SUPPLIED INFORMATION:
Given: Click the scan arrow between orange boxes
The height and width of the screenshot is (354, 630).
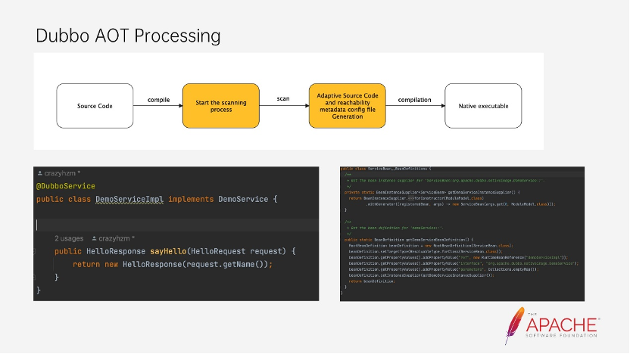Looking at the screenshot, I should pyautogui.click(x=284, y=106).
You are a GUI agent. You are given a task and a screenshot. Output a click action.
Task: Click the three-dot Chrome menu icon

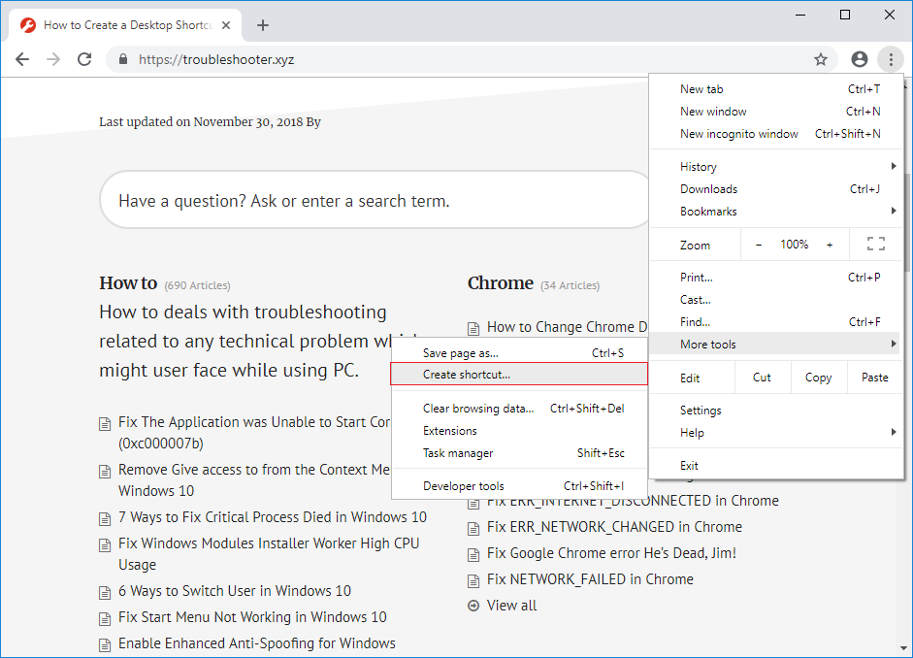[891, 59]
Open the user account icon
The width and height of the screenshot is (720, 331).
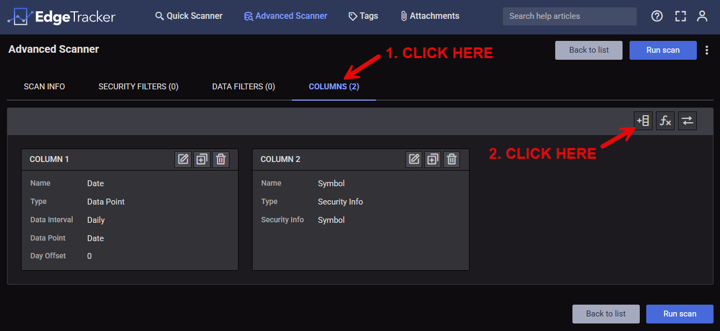click(x=702, y=16)
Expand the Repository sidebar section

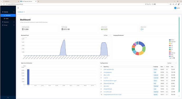point(8,22)
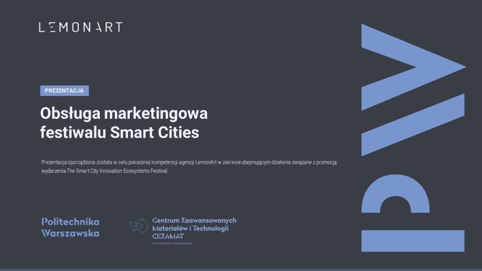The image size is (482, 271).
Task: Click the CEZAMAT network molecule icon
Action: click(139, 225)
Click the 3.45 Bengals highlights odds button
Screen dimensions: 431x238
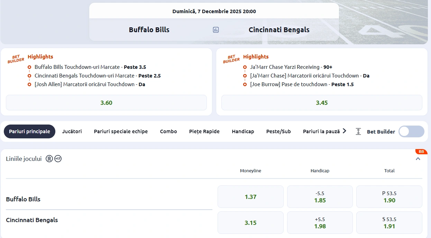point(322,102)
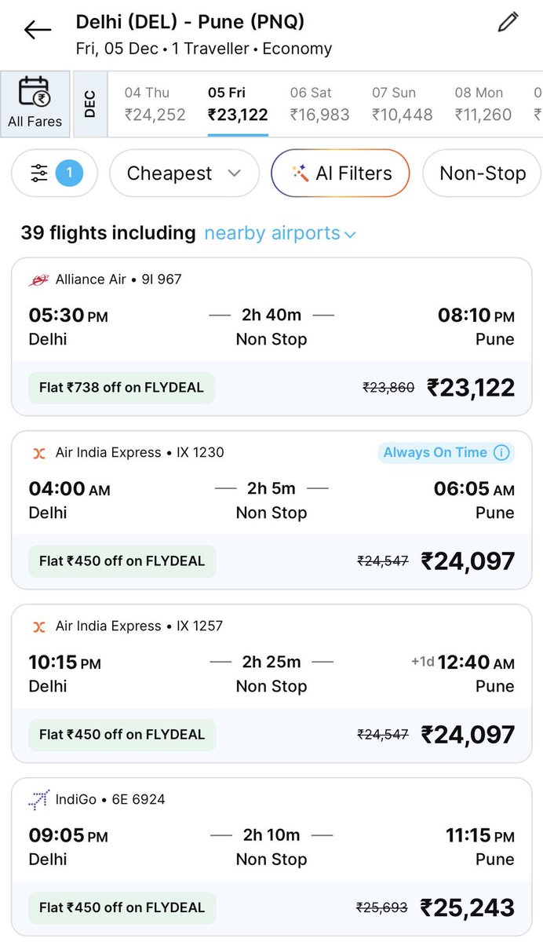Select the IndiGo ₹25,243 fare
The width and height of the screenshot is (543, 942).
coord(468,907)
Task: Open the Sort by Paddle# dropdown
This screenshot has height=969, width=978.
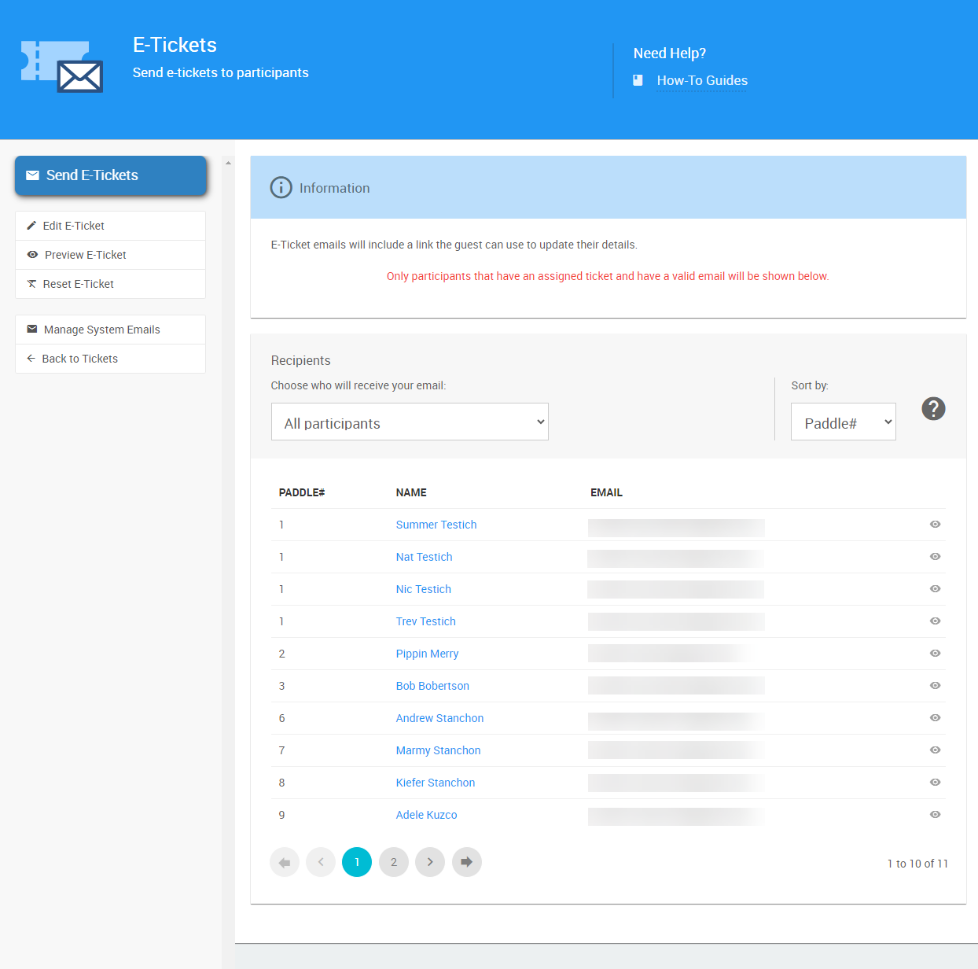Action: 843,422
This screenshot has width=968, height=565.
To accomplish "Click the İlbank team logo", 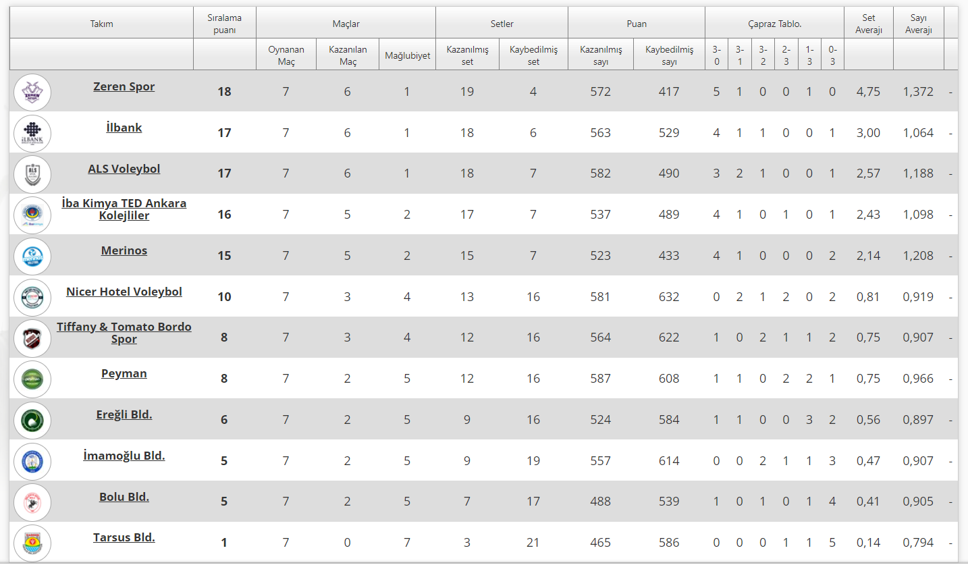I will pos(32,134).
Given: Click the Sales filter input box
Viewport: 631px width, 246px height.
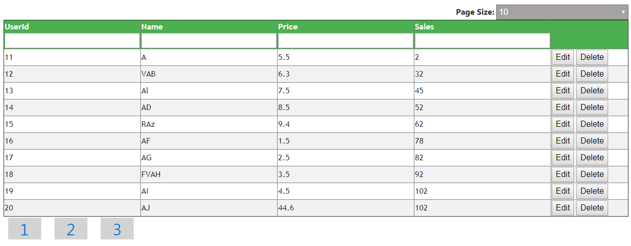Looking at the screenshot, I should click(482, 41).

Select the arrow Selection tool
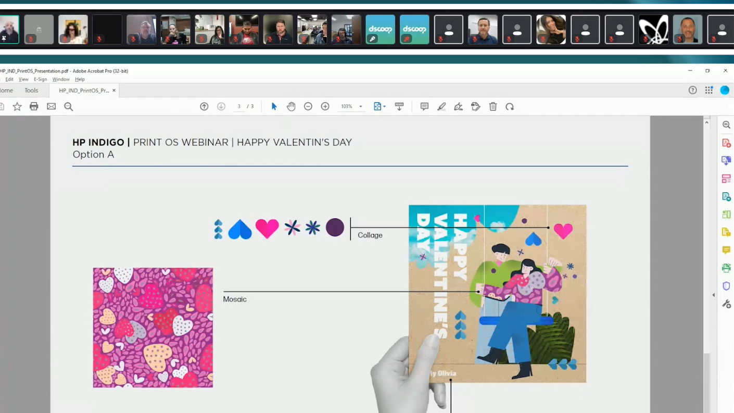[x=274, y=106]

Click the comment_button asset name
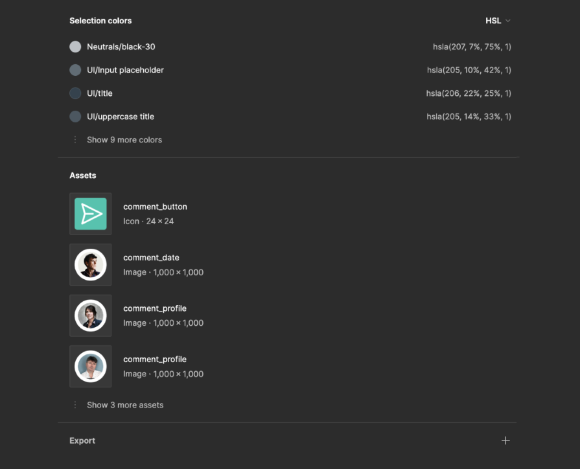[x=155, y=207]
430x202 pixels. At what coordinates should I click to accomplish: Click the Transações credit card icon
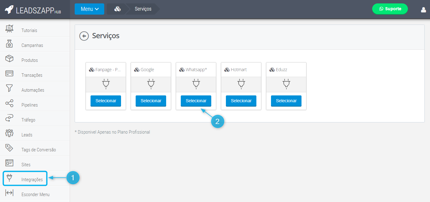(9, 74)
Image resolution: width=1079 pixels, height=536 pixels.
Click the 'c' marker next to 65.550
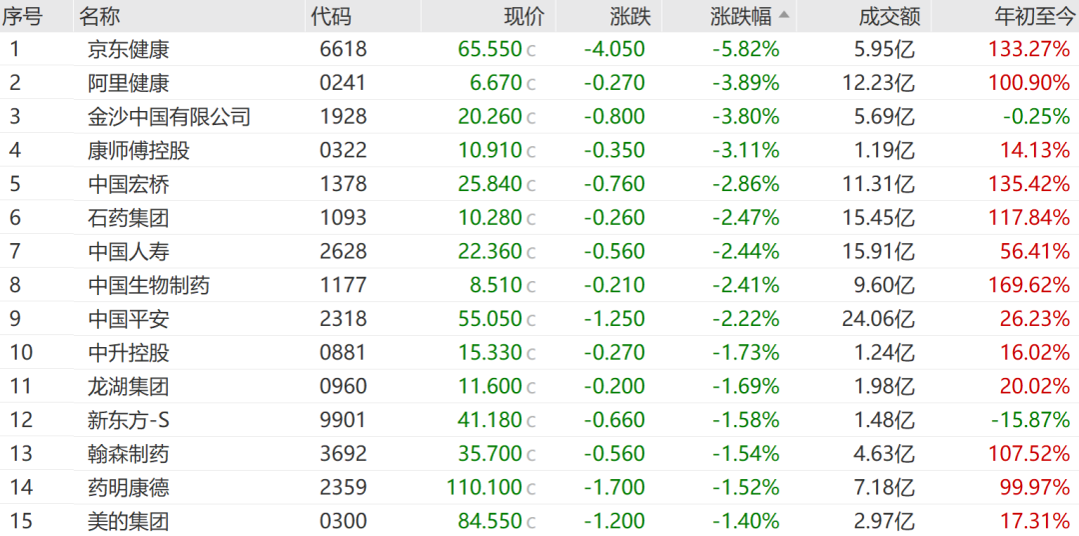click(x=531, y=50)
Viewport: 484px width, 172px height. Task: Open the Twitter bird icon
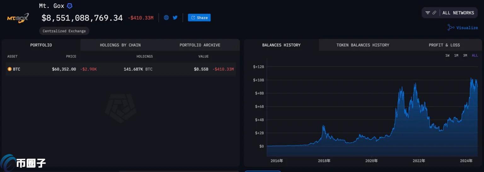coord(175,17)
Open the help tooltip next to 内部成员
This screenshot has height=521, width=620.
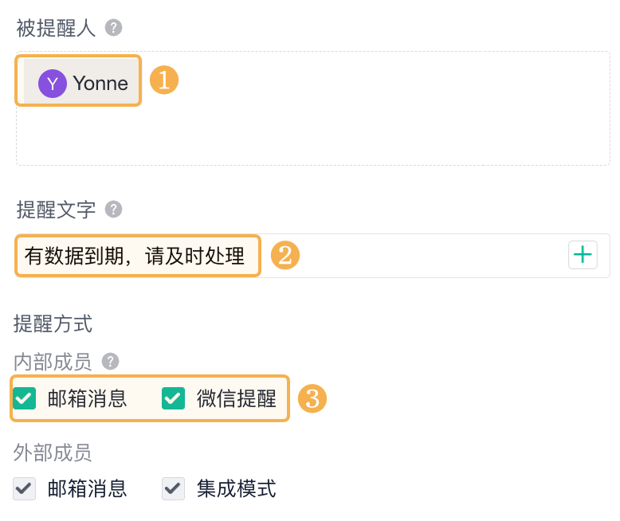tap(111, 362)
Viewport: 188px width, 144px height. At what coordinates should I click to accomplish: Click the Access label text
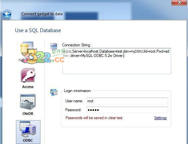click(x=28, y=87)
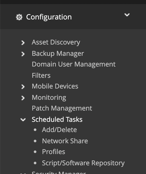The height and width of the screenshot is (174, 146).
Task: Open Script/Software Repository
Action: point(83,163)
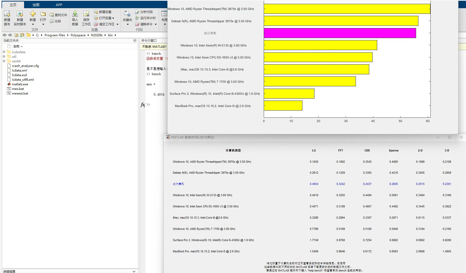This screenshot has width=466, height=273.
Task: Click the Compare (比较) tool icon
Action: pos(52,21)
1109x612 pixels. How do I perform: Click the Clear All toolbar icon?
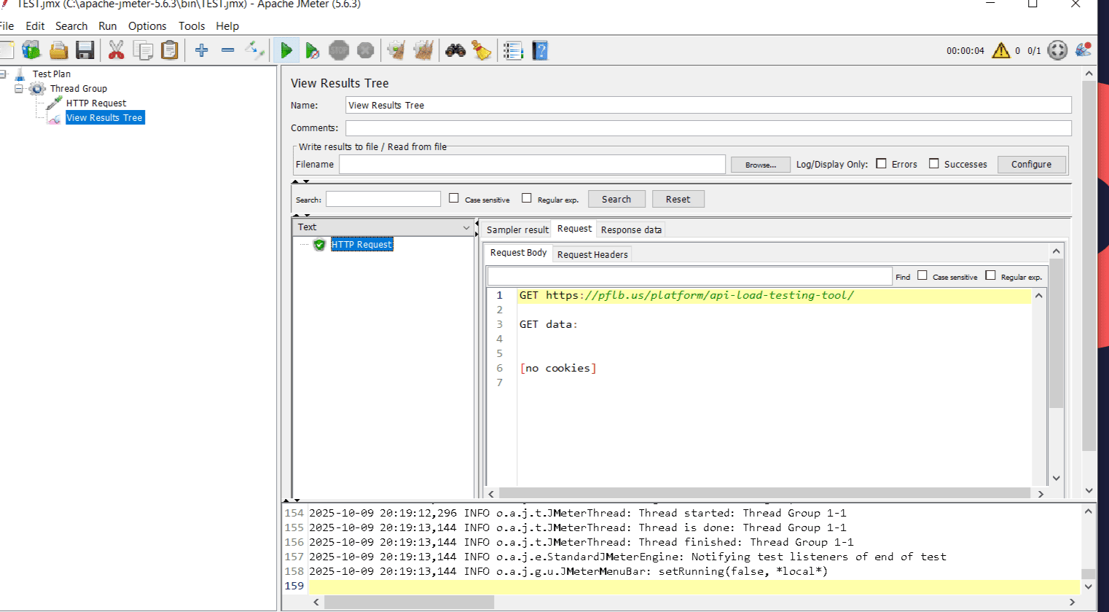(x=423, y=50)
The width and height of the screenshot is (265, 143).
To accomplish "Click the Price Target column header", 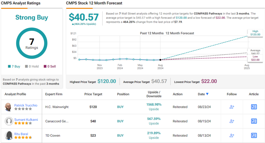I will coord(93,94).
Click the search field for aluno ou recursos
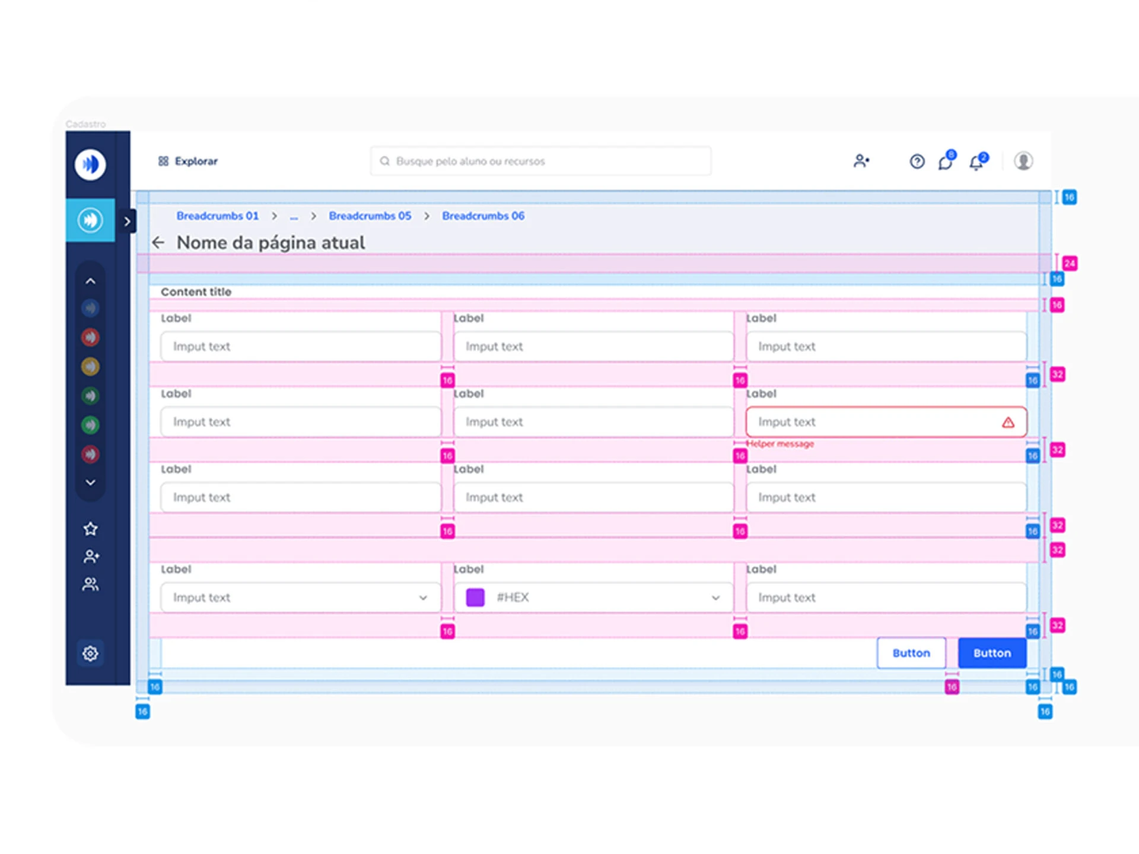 click(x=540, y=161)
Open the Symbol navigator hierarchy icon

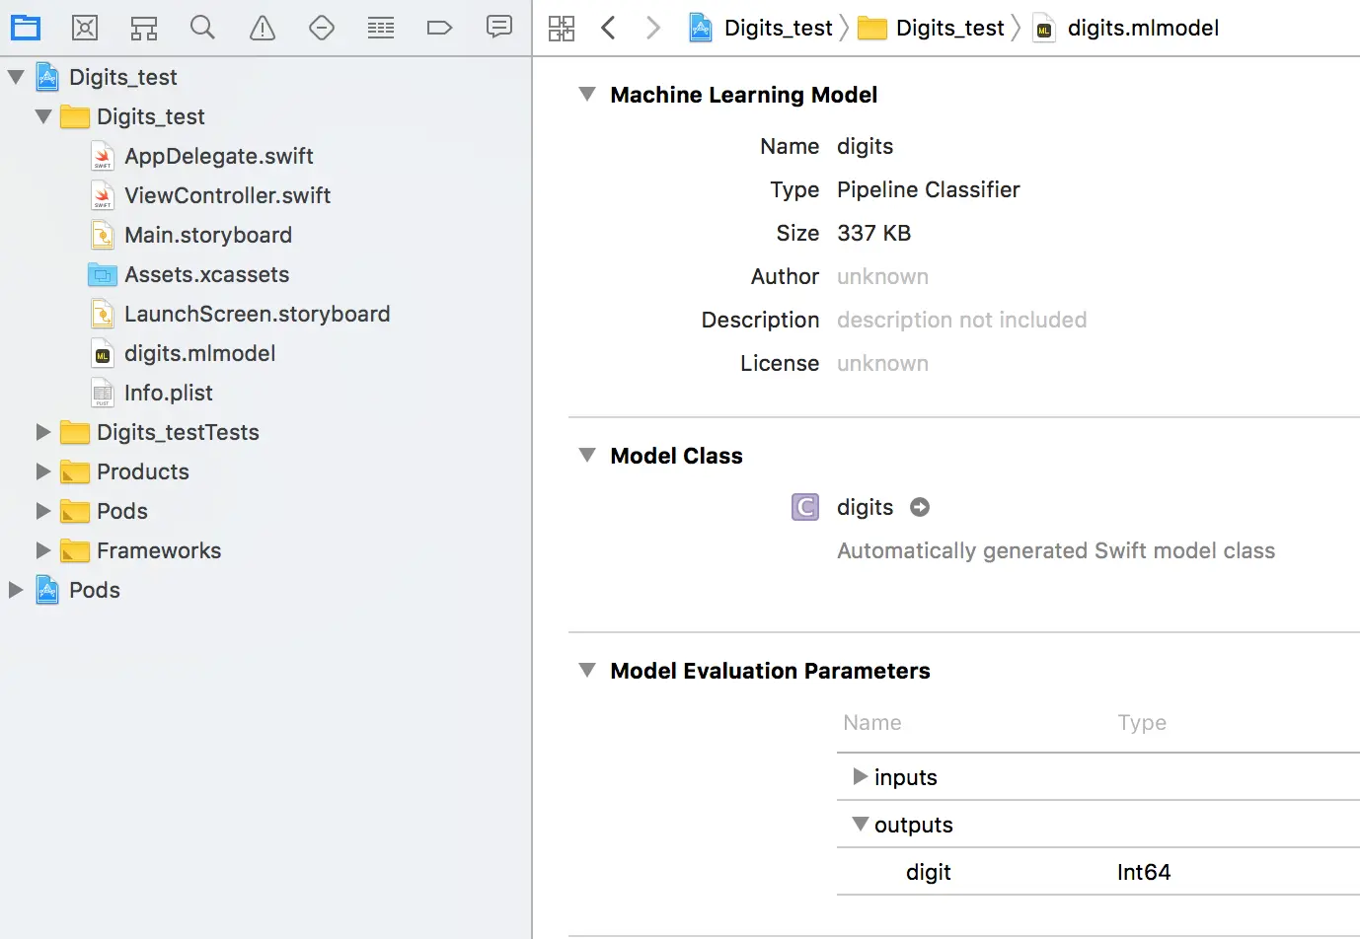click(x=144, y=28)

PROBLEM REQUIREMENTS:
Retype the line containing "Click the search field for aluno ou recursos" and each line after it through the last line of the entries above, exactly, with no pictures and nothing else.

RESPONSE AREA:
Click the search field for aluno ou recursos
 click(x=540, y=161)
Open the Symbol navigator hierarchy icon

click(x=144, y=28)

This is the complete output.